Atlas Alone
- Author: Emma Newman
- Language: English
- Series: Planetfall #4
- Genre: Science fiction
- Publisher: Ace Books
- Publication date: 16 April 2019
- Publication place: United States
- ISBN: 978-0-399-58734-4
- Preceded by: Before Mars

= Atlas Alone =

2019 novel by Emma Newman

Atlas Alone is a 2019 science fiction novel by British writer Emma Newman. It was first published in the United States as a paperback original in April 2019 by Ace Books, and in the United Kingdom by Gollancz. An audio edition of the book was published in April 2019 in the United States by Tantor Audio, and in the United Kingdom by Orion Publishing.

Atlas Alone is the fourth book in Newman's four-book Planetfall series, and takes place on the spaceship Atlas 2, six months after the events on Earth in the previous book, Before Mars. After Atlas follows Dee, who finds herself immersed in an investigation to discover who ordered the nuclear genocide that destroyed Earth. The novel was a finalist for the 2019 BSFA Award for Best Novel.

== Plot synopsis ==
Six months after leaving Earth, Dee is seething with rage towards the people who ordered the nuclear strike that destroyed Earth. She knows they are aboard-ship, but the way that Atlas 2 is set up, there is no way to contact anyone outside of one's immediate surroundings, nor even know who they are. Other than Dee, the only people who saw the detonation are her best friend, Carl; and Carl’s “sort-of lover,” Travis.

Dee tries to escape her trauma through an immersive game. An unexpected job offer by a designer who asks her help test his new game gives her access to the ship's computer, leading to her also being invited to play elite games. In the game world, she encounters a mysterious guide, who hints that they are there to help her. The game she finds herself in is different than any "mersive" she's played before, and she is shocked to learn that a man she killed inside the game has also died in the real world. When she discovered that the man is a member of an elite society also responsible for the destruction of earth, she realizes that she is on the path to discover the truth.

While Carl helps her investigate, her cagey guide performs seemingly impossible hacking feats to block him, while protecting Dee, and also inviting her to take her revenge on the destroyers of Earth.

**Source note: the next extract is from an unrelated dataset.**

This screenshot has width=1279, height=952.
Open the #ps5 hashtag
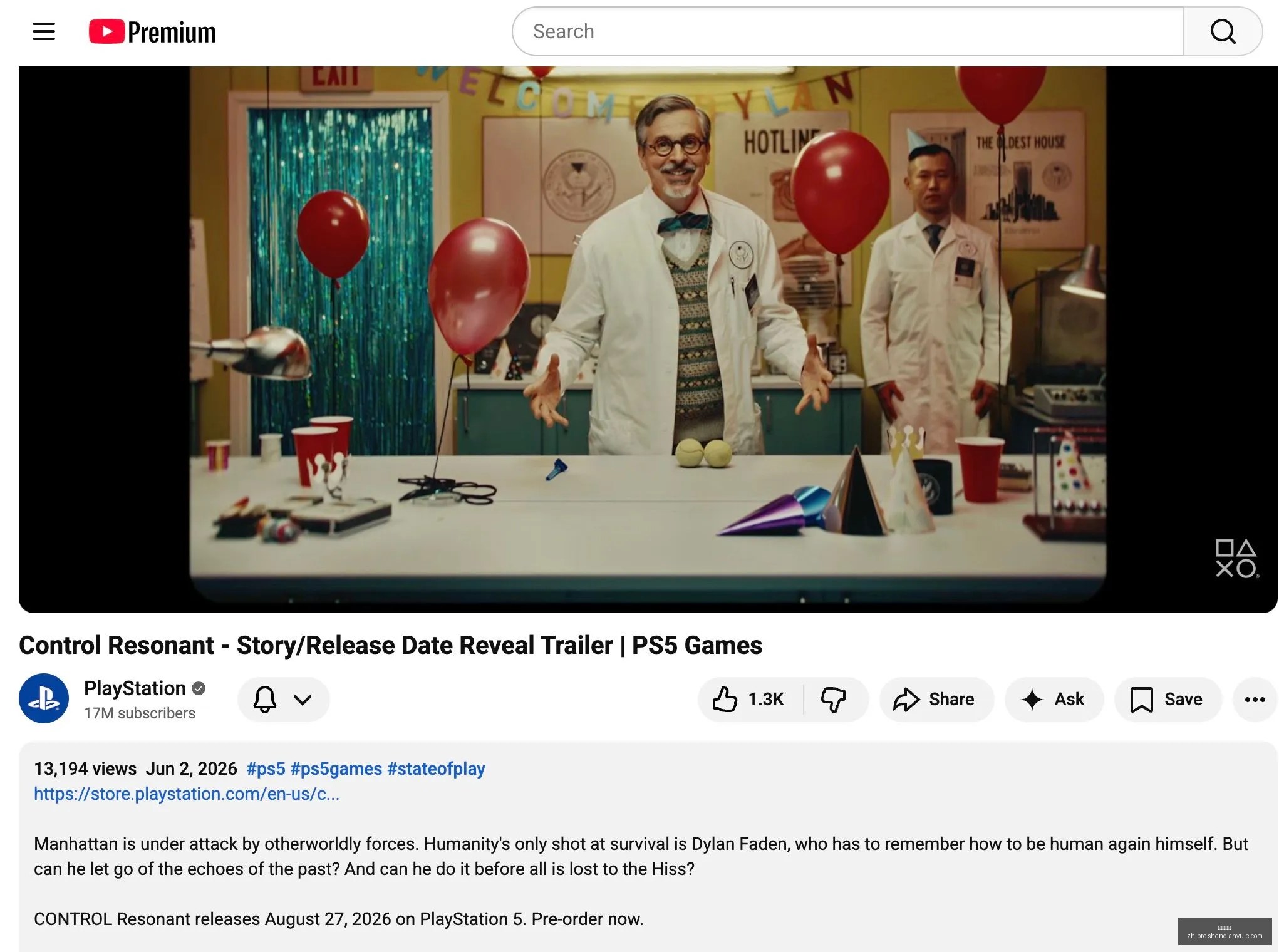coord(266,768)
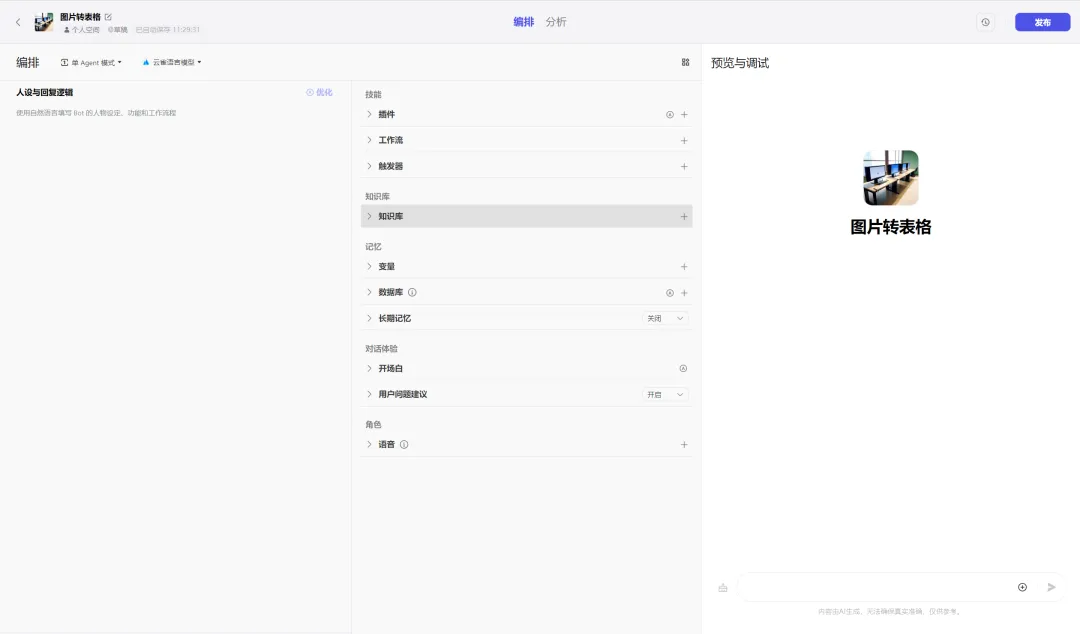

As Atlas 2 continues its 20-year journey towards the colony established by the first Atlas ship, she finds out what the plans are for the colony upon arrival, and realizes that to save what is left of humanity, she might have to do something that risks what remains of her own.

== Reception ==
According to Publishers Weekly, "Newman builds on the best elements of her interconnected Planetfall series for this superb fourth volume". The review lauds her build-up of tense moments, "leading to a chilling, ethically complex ending. This winning combination of intriguing mystery and inventive SF richly rewards Newman’s longtime readers and will lure others to the series." The Fantasy Literature review positively notes the book's "overwhelming claustrophobia, tension, and sense of impending doom," calling the novel a study in both internal and external psychological pressures. Reviewer Jana Nyman particularly praised Newman's development of the character Dee, whose realness occasionally made her travails difficult for Nyman to bear as a reader. Her overall verdict: "Atlas Alone is an unflinching dive into childhood trauma, social alienation, and the potential cost of survival instincts. Highly recommended."

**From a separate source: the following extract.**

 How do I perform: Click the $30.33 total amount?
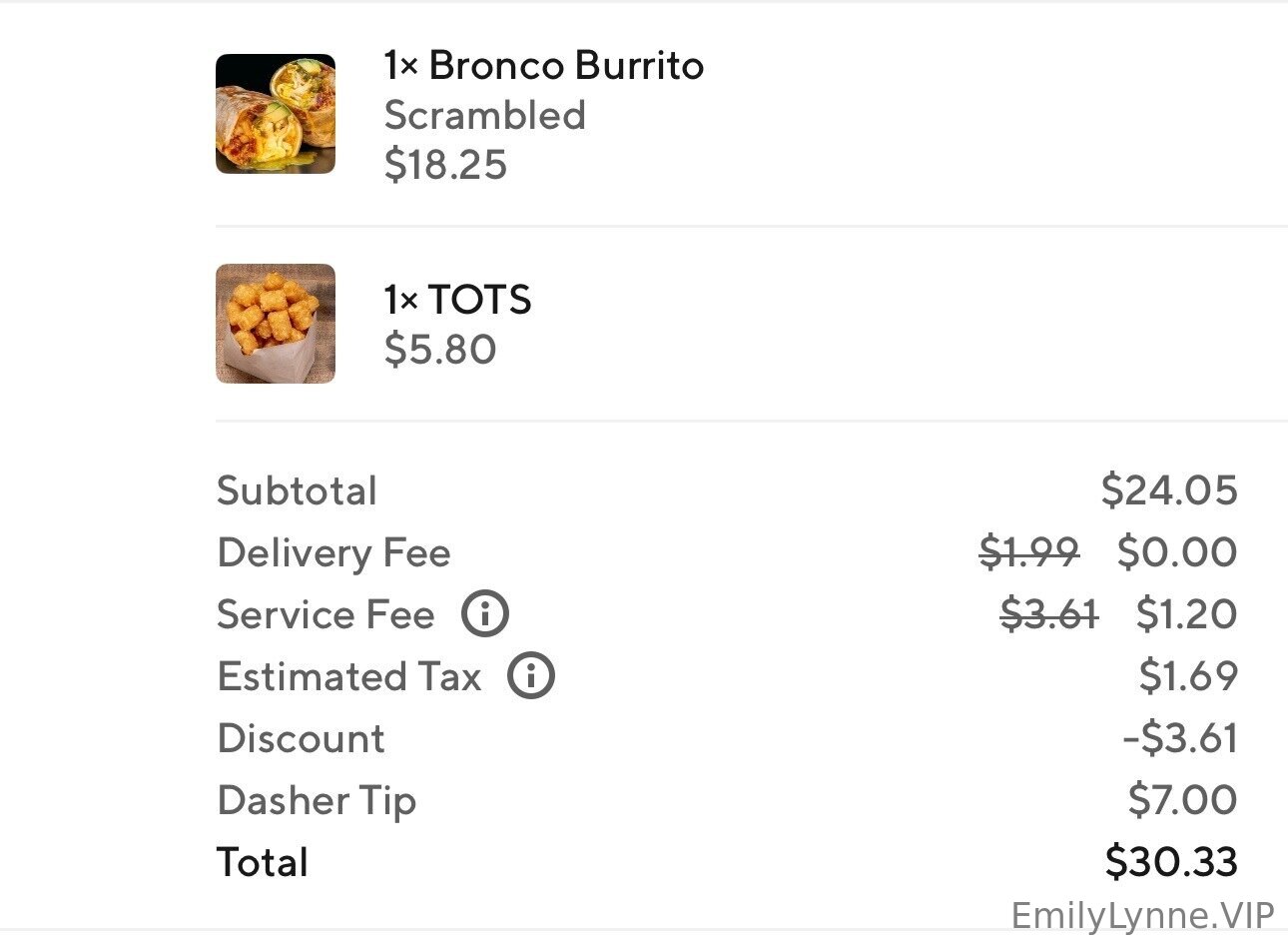point(1171,862)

In Kirkus Reviews, reviewer Ana Grilo calls Atlas Alone a "deeply, deeply unsettling horror novel, one that juxtaposes the personal trauma of one woman and a world-wide catastrophe and what happens when the two combine to tell a story of post-traumatic stress disorder and vengeance." Calling the book a "great read", this review, as do the others, explores the moral issues raised by Dee's journey and decisions: "Atlas Alone ends on a chilling note that questions the morality of decision-making and who gets to decide. The most unsettling aspect of it—without spoiling—is how as a reader, I was onboard with Dee’s decisions until I too, was confronted with the book’s examination of it."

== Works cited ==
- Newman, Emma (2019). "Atlas Alone"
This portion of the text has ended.